> _Working data_:

++++++++

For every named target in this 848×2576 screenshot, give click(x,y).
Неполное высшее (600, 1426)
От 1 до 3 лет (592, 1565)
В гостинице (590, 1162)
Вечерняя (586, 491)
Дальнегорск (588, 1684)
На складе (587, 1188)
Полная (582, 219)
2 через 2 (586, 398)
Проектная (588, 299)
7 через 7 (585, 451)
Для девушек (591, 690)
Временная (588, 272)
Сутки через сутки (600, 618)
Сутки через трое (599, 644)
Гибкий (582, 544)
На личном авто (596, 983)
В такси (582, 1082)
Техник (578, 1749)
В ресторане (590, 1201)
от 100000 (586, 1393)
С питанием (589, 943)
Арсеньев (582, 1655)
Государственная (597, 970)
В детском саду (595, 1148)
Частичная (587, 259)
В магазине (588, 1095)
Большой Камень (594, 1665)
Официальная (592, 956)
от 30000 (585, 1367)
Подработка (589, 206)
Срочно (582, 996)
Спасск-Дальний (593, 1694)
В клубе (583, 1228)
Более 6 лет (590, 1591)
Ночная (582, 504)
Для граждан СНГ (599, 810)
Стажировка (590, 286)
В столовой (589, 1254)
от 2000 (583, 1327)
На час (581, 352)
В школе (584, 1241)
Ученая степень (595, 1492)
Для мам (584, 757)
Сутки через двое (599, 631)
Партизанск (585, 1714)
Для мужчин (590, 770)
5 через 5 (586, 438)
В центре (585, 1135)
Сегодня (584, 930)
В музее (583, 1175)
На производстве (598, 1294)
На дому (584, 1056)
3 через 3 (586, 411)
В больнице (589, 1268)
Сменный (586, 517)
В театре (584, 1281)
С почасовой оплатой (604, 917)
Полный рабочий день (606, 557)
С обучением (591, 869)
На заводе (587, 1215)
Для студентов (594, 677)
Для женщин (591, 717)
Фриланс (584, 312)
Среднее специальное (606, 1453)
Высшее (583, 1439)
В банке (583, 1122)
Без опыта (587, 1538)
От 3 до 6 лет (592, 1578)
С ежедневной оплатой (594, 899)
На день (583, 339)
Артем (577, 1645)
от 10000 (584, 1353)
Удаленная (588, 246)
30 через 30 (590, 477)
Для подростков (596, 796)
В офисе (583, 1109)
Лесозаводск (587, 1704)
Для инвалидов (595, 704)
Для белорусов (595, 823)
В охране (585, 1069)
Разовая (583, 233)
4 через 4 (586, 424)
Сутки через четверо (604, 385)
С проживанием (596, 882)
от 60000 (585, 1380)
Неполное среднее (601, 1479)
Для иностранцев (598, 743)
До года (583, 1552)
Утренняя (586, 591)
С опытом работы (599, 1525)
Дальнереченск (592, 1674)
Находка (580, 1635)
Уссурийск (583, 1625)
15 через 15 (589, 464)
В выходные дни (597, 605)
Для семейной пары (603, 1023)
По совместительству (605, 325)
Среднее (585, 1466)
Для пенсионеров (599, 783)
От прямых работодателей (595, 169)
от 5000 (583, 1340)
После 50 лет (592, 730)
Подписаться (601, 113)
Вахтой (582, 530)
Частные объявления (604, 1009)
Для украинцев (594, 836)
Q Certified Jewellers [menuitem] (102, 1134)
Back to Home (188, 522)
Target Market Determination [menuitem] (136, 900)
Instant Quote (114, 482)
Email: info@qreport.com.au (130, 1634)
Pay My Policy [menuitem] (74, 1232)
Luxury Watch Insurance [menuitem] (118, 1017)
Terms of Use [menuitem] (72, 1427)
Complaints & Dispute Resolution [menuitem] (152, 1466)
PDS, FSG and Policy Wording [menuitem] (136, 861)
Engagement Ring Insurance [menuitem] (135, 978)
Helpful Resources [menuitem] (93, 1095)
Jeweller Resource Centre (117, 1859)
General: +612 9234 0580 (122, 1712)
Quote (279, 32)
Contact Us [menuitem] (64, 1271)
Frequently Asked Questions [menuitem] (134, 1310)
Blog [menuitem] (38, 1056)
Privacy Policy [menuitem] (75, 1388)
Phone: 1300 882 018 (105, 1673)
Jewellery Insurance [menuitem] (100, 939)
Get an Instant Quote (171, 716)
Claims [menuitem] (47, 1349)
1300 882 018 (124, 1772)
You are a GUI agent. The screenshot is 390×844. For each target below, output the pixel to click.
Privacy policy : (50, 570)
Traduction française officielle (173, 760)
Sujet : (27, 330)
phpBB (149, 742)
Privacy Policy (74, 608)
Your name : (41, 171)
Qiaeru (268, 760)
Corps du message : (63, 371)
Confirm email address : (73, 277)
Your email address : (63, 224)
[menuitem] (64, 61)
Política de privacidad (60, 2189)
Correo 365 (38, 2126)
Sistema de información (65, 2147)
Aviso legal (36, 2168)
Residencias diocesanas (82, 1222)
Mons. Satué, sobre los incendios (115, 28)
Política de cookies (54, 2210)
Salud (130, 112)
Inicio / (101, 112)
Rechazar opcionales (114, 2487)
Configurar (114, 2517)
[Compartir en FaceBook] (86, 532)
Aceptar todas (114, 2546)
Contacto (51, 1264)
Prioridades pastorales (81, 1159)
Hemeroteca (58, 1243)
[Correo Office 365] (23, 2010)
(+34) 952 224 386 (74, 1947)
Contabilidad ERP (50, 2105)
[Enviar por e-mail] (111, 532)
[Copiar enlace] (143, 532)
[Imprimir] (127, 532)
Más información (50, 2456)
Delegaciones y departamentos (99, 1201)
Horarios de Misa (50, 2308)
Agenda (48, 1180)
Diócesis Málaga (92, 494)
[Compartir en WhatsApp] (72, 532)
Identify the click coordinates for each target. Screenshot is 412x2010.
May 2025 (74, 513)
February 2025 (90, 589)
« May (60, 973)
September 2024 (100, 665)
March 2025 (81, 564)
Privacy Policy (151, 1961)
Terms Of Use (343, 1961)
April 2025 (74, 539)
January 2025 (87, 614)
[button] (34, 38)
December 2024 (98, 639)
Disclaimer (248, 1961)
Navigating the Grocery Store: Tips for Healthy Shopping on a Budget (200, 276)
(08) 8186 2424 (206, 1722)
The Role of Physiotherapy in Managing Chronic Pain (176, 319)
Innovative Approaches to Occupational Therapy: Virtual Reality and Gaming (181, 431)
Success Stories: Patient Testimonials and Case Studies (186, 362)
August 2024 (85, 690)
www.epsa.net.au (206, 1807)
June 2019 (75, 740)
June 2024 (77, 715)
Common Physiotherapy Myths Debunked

++++++++

> _Required work_:
Look through the data above and return exactly the lines from the one that contains "Высшее (583, 1439)" to the one that contains "Дальнереченск (592, 1674)", inclusive, with nothing else.

> _Finished exercise_:
Высшее (583, 1439)
В банке (583, 1122)
Без опыта (587, 1538)
От 3 до 6 лет (592, 1578)
С ежедневной оплатой (594, 899)
На день (583, 339)
Артем (577, 1645)
от 10000 (584, 1353)
Удаленная (588, 246)
30 через 30 (590, 477)
Для подростков (596, 796)
В офисе (583, 1109)
Лесозаводск (587, 1704)
Для инвалидов (595, 704)
Для белорусов (595, 823)
В охране (585, 1069)
Разовая (583, 233)
4 через 4 (586, 424)
Сутки через четверо (604, 385)
С проживанием (596, 882)
от 60000 (585, 1380)
Неполное среднее (601, 1479)
Для иностранцев (598, 743)
До года (583, 1552)
Утренняя (586, 591)
С опытом работы (599, 1525)
Дальнереченск (592, 1674)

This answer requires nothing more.